*** Given records ***
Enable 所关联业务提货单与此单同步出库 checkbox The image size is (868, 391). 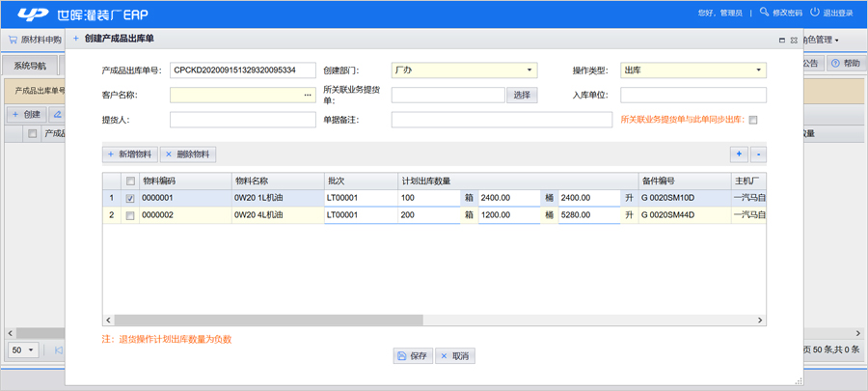point(753,121)

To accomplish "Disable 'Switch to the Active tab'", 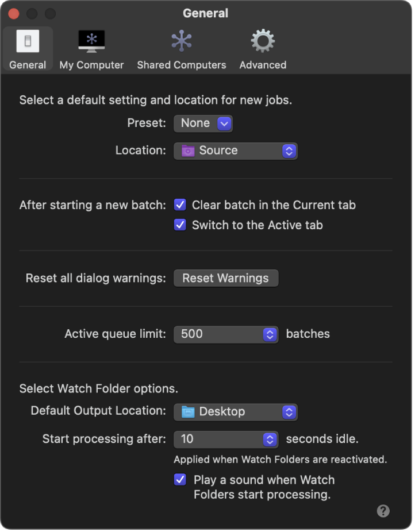I will click(x=180, y=225).
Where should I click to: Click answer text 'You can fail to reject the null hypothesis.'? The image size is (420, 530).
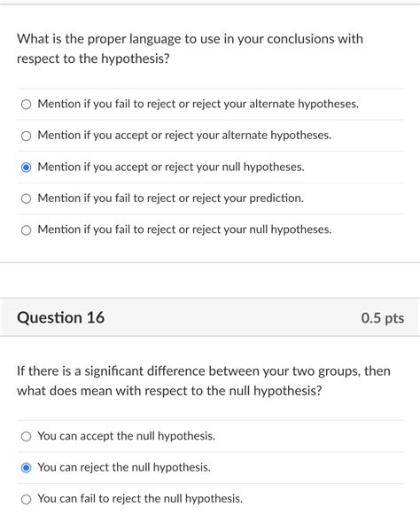click(x=140, y=499)
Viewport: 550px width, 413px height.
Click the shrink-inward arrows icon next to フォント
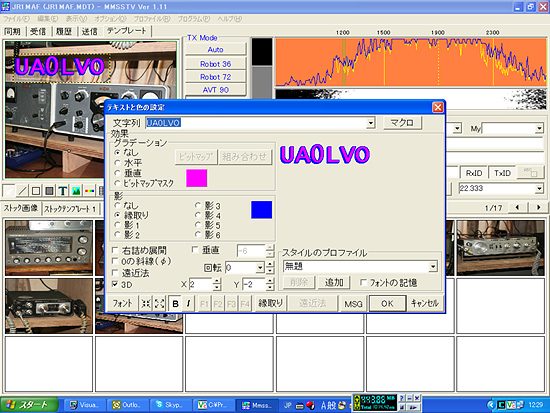(x=146, y=304)
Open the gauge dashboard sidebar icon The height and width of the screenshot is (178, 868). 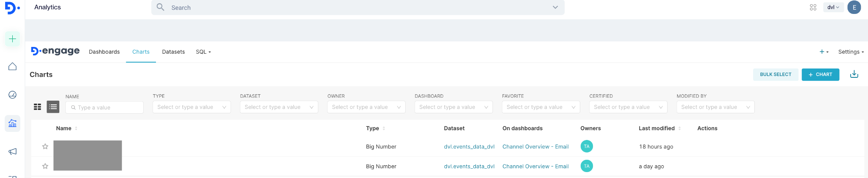(x=13, y=95)
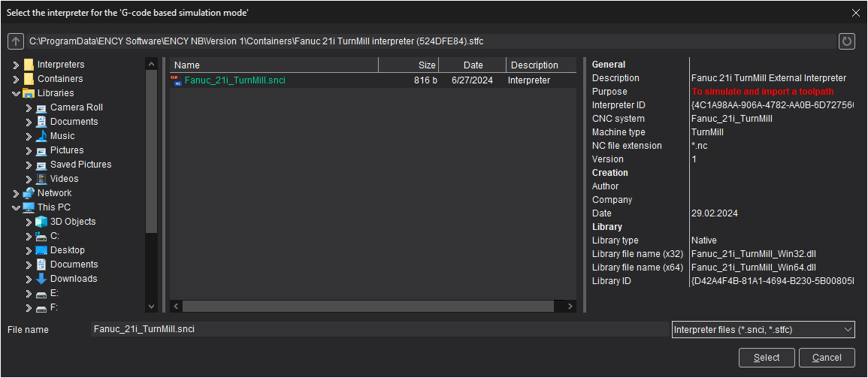Image resolution: width=868 pixels, height=378 pixels.
Task: Click the Downloads folder icon
Action: tap(41, 279)
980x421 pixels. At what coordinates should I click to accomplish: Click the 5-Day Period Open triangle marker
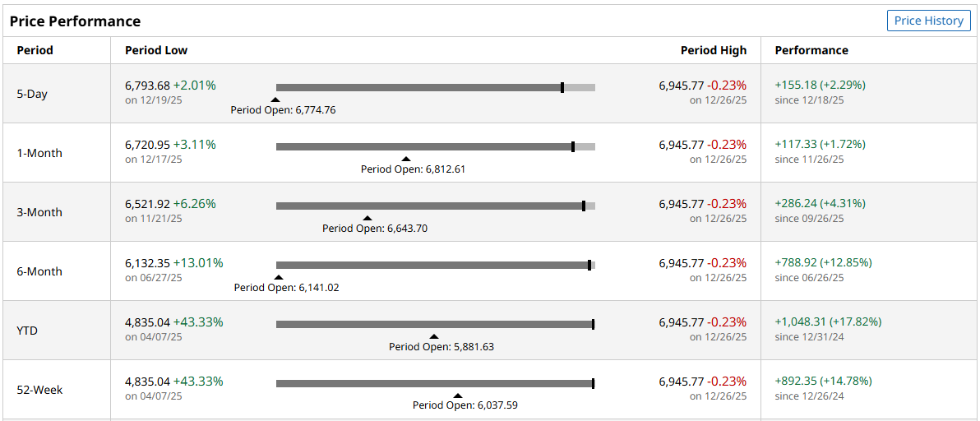pos(275,99)
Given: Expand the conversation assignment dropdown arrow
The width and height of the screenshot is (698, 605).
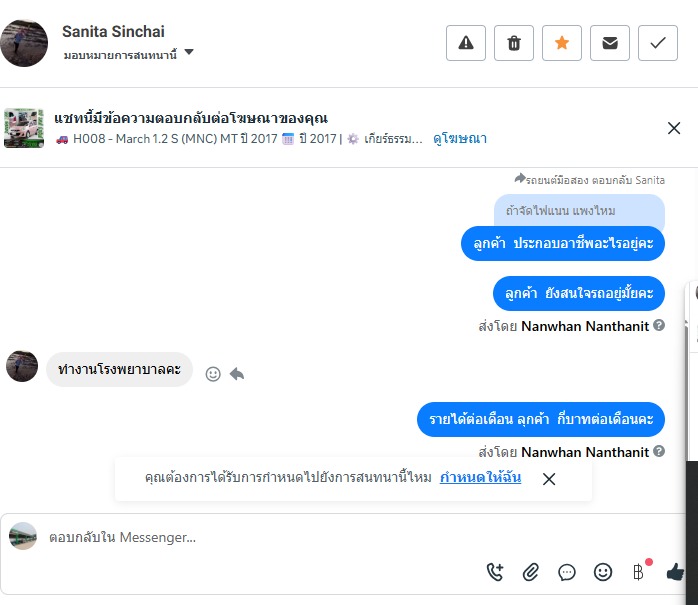Looking at the screenshot, I should (x=189, y=53).
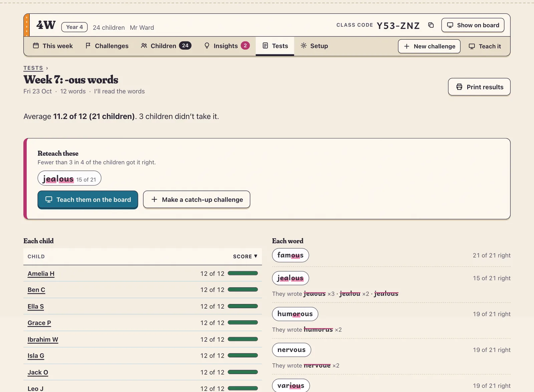Select the humorous word chip
534x392 pixels.
pos(295,314)
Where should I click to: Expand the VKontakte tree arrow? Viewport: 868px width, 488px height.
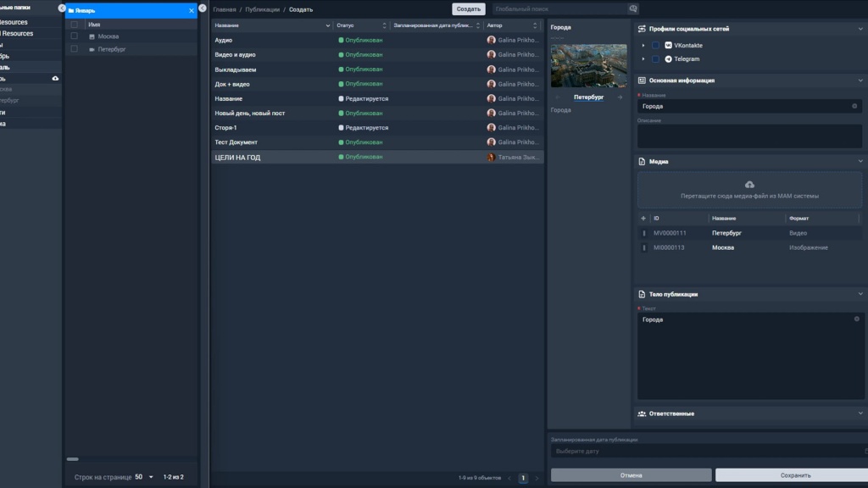(x=643, y=46)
*** End of Given records ***
**What you need to do**
The line that contains "Where should I click to: Expand" begins the range and the last line of the entries ends it; print that range exactly, without pictures.

**Written response**
Where should I click to: Expand the VKontakte tree arrow? Viewport: 868px width, 488px height.
(x=643, y=46)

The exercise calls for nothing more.